11  Spatial 1

Session 11

Author

Kim Antunez & Etienne Côme

session date

April 17, 2024

By the end of this session, you have learned about various spatial operations and visualizations using the sf package in R.

In a nutshell

  • Introduction to sf Package: manipulation of spatial data using simple objects and compatible with tidy data principles, working well with the tidyverse syntax.
    • Importing and exporting Geographical data
    • Coordinate System and projections
    • Basic spatial operations (centroids, distances, union, spatial joins)

11.1 The spatial ecosystem in R.

About the Exams…

  • Exam 1 (in groups) [coef 33%] : given on feb. 27th for mar. 12th. DONE

  • Exam 2 (in groups) [coef 33%] : given on apr. 16th for apr. 30th

    • Datavisualisation, tests, and linear models.
    • Shorter than expected 9 questions => 6 questions
  • Exam 3 (individual) [coef 33%] : given on apr. 16th for may. 7th

    • Part 1: R all by yourself!
    • Part 2: reflection upon what you learned during the semester (motivation letter)

11.1.1 Introduction to sf

  • Simple Features for R website.

  • sf stands for Simple Features.

  • Its goal is to consolidate the functionality of previous packages (sp, rgeos, and rgdal) into one.

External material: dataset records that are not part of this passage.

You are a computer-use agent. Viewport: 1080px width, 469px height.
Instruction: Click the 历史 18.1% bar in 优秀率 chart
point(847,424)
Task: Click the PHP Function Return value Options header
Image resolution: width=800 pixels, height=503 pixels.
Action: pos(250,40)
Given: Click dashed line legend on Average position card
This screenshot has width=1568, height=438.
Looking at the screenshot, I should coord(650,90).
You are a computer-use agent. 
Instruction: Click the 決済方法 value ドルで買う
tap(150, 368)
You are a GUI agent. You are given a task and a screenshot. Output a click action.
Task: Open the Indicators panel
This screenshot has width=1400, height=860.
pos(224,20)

  • It simplifies the manipulation of spatial data using simple objects.

  • Compatible with tidy data principles: works well with the tidyverse syntax, including the pipe operator |>.

  • Main author and maintainer: Edzer Pebesma (also the author of the sp package).

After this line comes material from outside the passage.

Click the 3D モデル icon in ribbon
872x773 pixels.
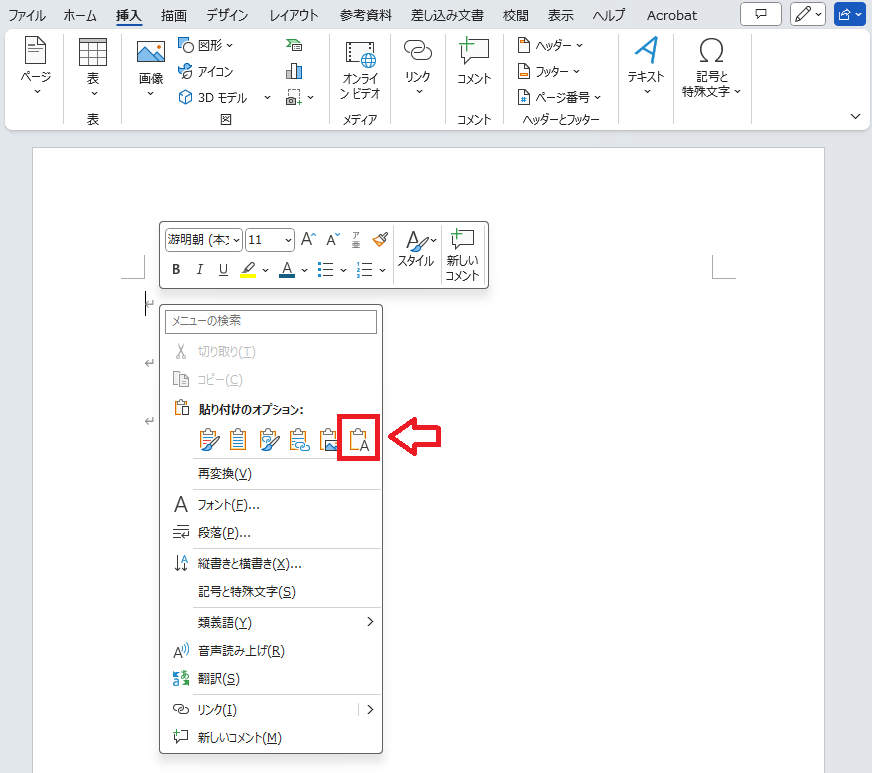point(185,98)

11.1.2 Structure of an sf object:

11.1.3 Importing / Exporting Data

Importing:

library(sf)
mtq <- read_sf(paste0(repository, "/martinique.gpkg"))
mtq <- st_read(paste0(repository, "/martinique.gpkg"))
Reading layer `martinique' from data source 
  `https://minio.lab.sspcloud.fr/kantunez/diffusion/dsr/martinique.gpkg' 
  using driver `GPKG'
Simple feature collection with 34 features and 23 fields
Geometry type: POLYGON
Dimension:     XY
Bounding box:  xmin: 690574.4 ymin: 1592426 xmax: 736126.5 ymax: 1645660
Projected CRS: WGS 84 / UTM zone 20N

Exporting

# Export
write_sf(mtq, "data/mtq/martinique.gpkg", delete_layer = TRUE)
st_write(mtq, "data/mtq/martinique.gpkg", delete_layer = TRUE)

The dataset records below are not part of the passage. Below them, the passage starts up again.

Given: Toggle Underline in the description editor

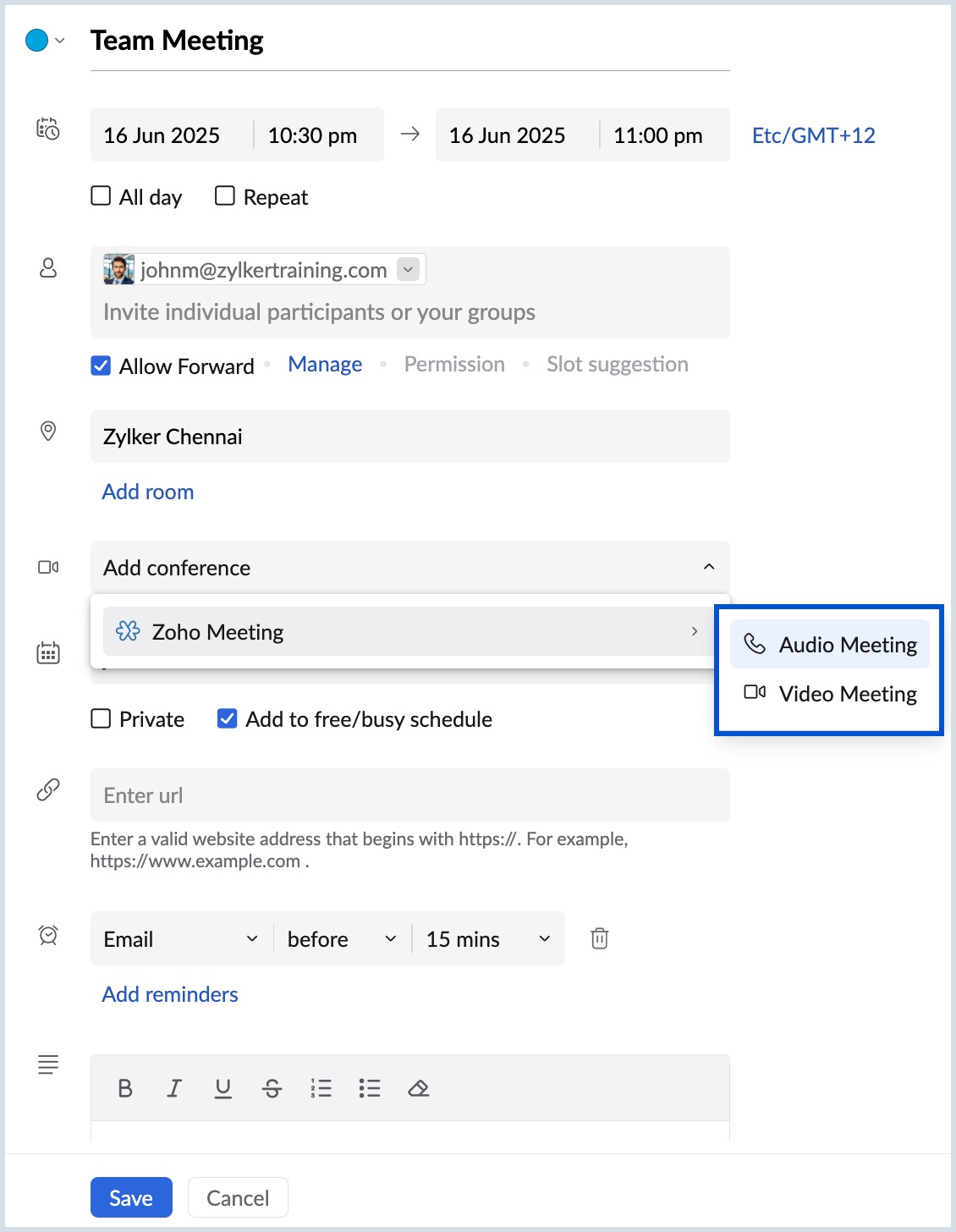Looking at the screenshot, I should pos(223,1088).
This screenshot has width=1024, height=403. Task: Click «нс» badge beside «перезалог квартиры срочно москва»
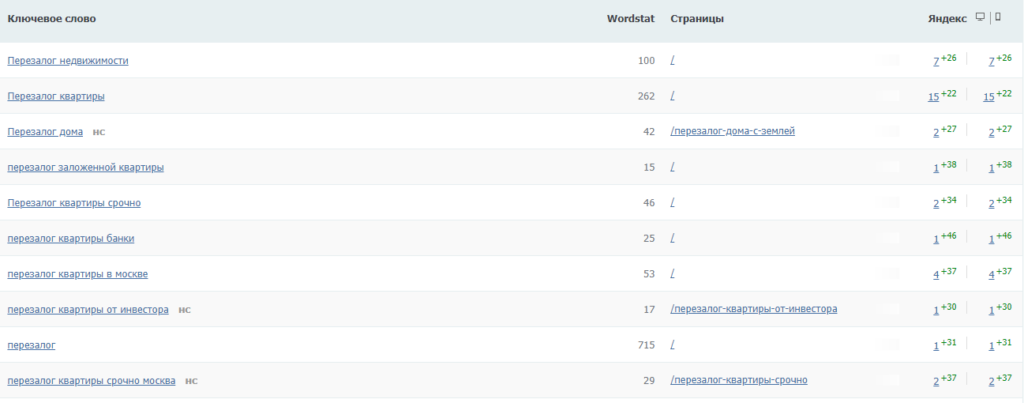(191, 381)
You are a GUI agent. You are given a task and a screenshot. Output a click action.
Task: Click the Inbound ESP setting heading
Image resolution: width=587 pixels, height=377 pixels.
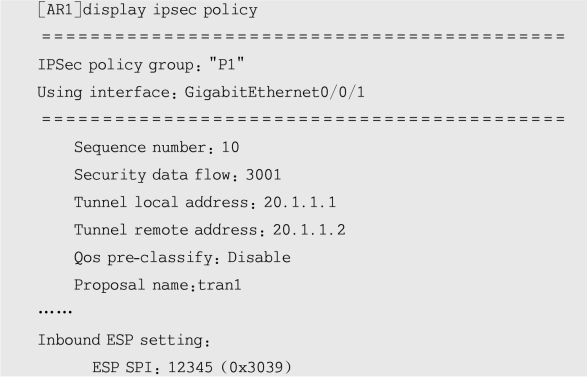(124, 340)
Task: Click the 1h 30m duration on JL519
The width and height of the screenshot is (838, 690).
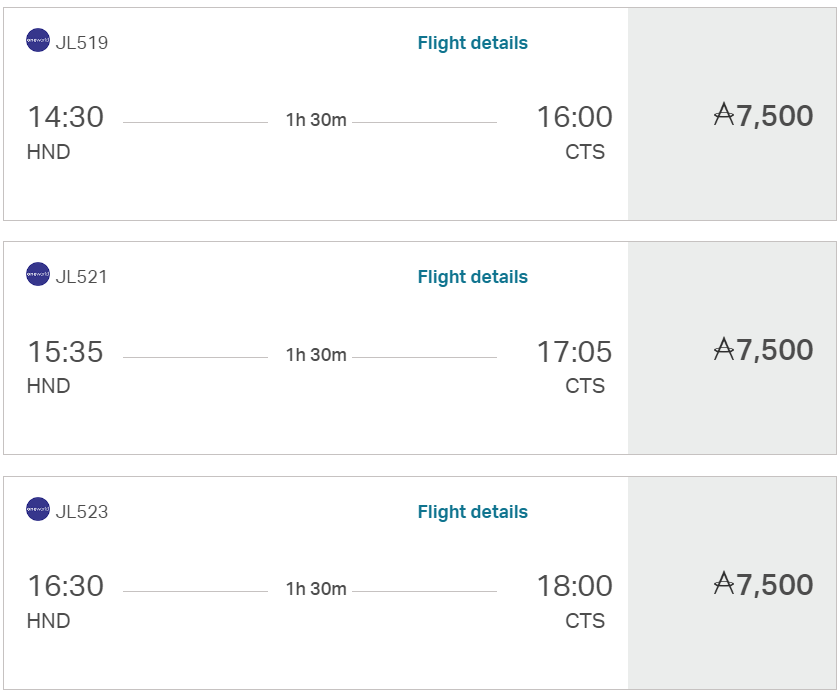Action: point(316,120)
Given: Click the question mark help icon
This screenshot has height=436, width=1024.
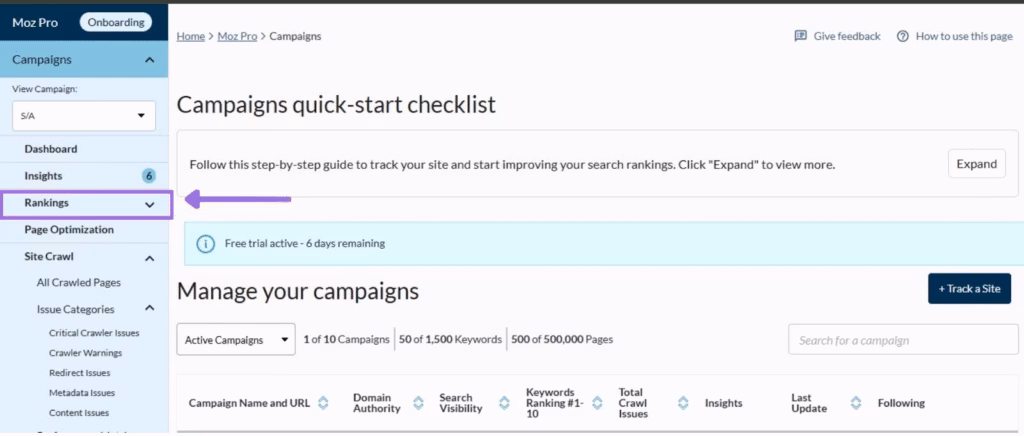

The GeoPackage (gpkg) format is an open format (not tied to an operating system) and implemented as a SQLite database.

Also note the existence of the GeoParquet format, extremely efficient for processing large volumes of spatial data.

11.1.4 Coordinate System

Coordinate systems/projections are identified using a code called an EPSG code:

11.1.5 Projection

Obtain the projection using st_crs() (epsg code) and modify it using st_transform().

sf uses spherical geometry by default for unprojected data since version 1.0, thanks to the s2 library. See https://r-spatial.github.io for more details.

st_crs(mtq)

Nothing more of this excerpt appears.